#### TASK DIRECTIONS:
Write the records out again exactly as they read, dropping any picture they hold.

#### PROVIDED DATA:
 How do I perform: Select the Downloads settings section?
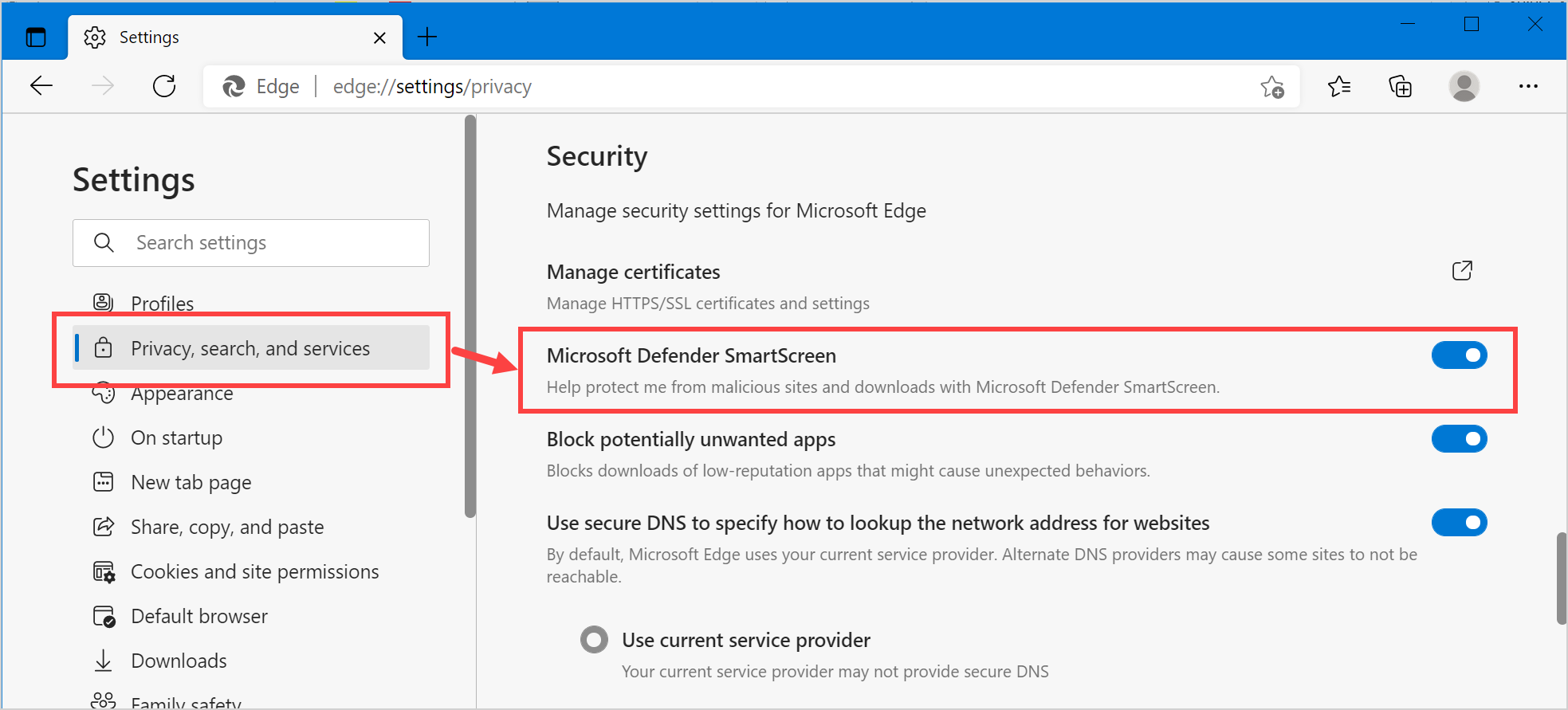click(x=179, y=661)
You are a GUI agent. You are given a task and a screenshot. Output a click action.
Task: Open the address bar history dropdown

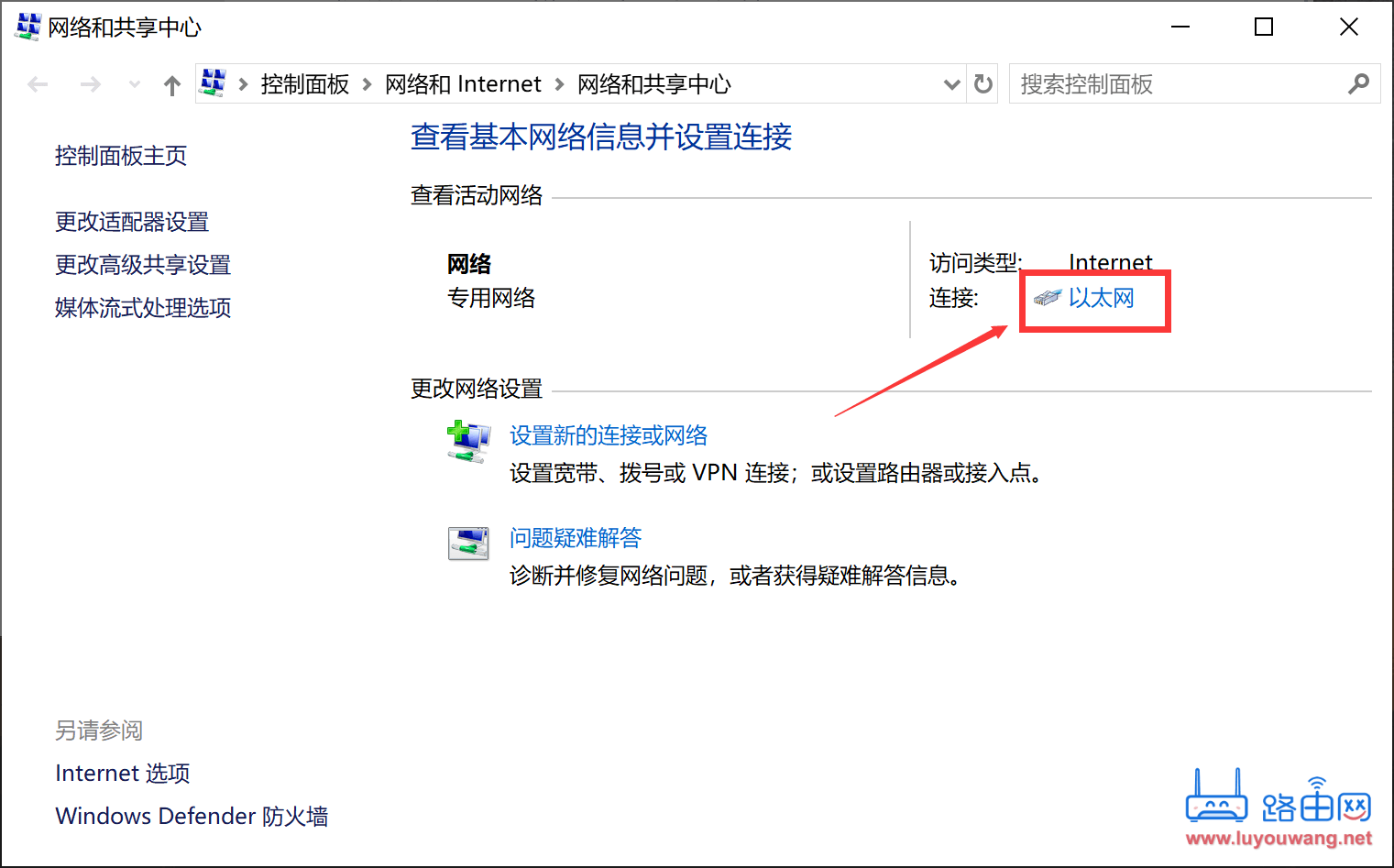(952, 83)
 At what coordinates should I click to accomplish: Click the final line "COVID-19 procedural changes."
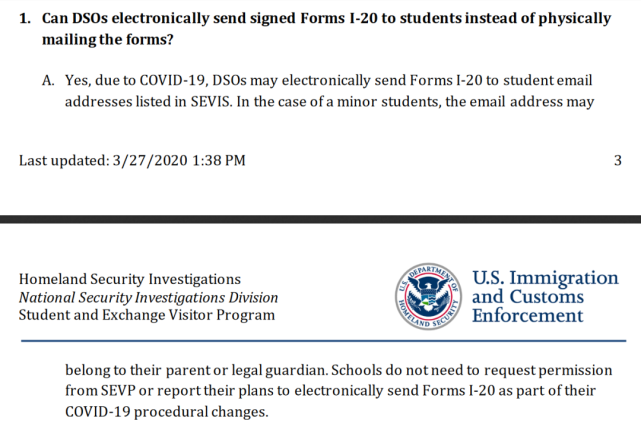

#### YOUR SOLUTION:
 How do I perform: Select the Downloads settings section?
click(x=179, y=661)
You are a GUI agent. You are given a task and a screenshot. Output a click action.
Task: Open the address bar history dropdown

(952, 83)
 At what coordinates should I click to accomplish: Click the final line "COVID-19 procedural changes."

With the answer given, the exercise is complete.